Le paradoxe des deux tiers
Le premier chiffre est sans ambiguïté : début 2026, 67 % des entreprises d'au moins 20 salariés déclarent utiliser des outils d'IA générative, selon la Banque de France. Deux ans plus tôt, l'outil n'existait pas dans la plupart d'entre elles. L'institution parle d'une « diffusion rapide », qu'elle explique par une barrière à l'entrée très basse : un abonnement, un navigateur, aucune compétence technique. Le second chiffre tempère aussitôt le premier : seul un tiers des entreprises utilisatrices observe un effet sur sa productivité, rapporte l'AFP. Pour les deux autres tiers, l'IA est entrée dans les bureaux sans changer les résultats.
Plus l'entreprise est petite, moins elle en profite
L'enquête découpe l'adoption par taille, et l'écart se lit d'un coup d'œil : 83 % des entreprises de plus de 1 000 salariés utilisent l'IA générative, contre 64 % des entreprises de 20 à 49 salariés. Sur l'IA dite classique (analyse de données, automatisation, prédiction), le fossé est encore plus large : 30 % des entreprises de moins de 50 salariés, 60 % des plus grandes. La lecture est simple. Les grands groupes ont des équipes pour intégrer l'IA à leurs processus ; les PME ont un abonnement et de la bonne volonté. Les premières transforment leur organisation, les secondes transforment des emails.

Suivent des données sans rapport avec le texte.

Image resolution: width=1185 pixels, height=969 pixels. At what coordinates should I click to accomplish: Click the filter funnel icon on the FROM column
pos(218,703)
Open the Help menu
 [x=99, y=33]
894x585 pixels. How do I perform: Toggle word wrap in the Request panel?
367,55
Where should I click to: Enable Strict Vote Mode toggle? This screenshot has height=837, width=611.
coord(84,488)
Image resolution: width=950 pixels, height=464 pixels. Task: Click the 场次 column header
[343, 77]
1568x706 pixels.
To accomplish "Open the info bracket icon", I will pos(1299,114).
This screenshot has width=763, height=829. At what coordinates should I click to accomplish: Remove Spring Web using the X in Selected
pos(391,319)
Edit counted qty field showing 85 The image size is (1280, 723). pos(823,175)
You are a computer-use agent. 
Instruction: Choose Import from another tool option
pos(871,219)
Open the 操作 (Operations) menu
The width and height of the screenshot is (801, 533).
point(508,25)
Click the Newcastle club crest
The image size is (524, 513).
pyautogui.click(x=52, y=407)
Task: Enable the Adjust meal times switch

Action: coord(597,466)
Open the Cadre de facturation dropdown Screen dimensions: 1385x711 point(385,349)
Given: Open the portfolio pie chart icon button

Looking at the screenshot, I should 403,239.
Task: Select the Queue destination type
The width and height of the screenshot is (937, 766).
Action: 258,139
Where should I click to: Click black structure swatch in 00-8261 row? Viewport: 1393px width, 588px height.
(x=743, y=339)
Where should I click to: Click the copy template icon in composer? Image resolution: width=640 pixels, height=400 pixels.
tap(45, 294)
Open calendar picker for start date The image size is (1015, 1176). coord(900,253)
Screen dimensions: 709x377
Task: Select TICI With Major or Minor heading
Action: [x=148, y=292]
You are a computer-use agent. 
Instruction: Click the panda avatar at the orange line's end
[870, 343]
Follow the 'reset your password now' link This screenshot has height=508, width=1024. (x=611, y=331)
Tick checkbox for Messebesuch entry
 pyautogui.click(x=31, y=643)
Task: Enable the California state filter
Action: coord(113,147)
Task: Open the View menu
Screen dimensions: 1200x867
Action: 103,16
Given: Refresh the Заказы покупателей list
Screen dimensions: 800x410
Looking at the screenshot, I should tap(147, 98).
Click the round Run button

Là où l'IA travaille vraiment : presque jamais au contact du client
Le détail des usages explique une bonne partie du paradoxe. D'après le même relevé, 74 % des entreprises utilisatrices emploient l'IA générative dans les fonctions support (marketing, ressources humaines, finance, administration) et 14 % seulement dans leur activité de production, celle qui crée la valeur et fait tourner le chiffre d'affaires. Et 85 % s'en tiennent à des outils généralistes comme ChatGPT ou Copilot, utilisés à la main, tâche par tâche. Rédiger plus vite un compte rendu fait gagner des minutes ; c'est réel, mais invisible dans un compte de résultat. Le gain mesurable arrive quand l'IA prend en charge un flux complet et répétitif, sans qu'un humain relance la machine à chaque fois.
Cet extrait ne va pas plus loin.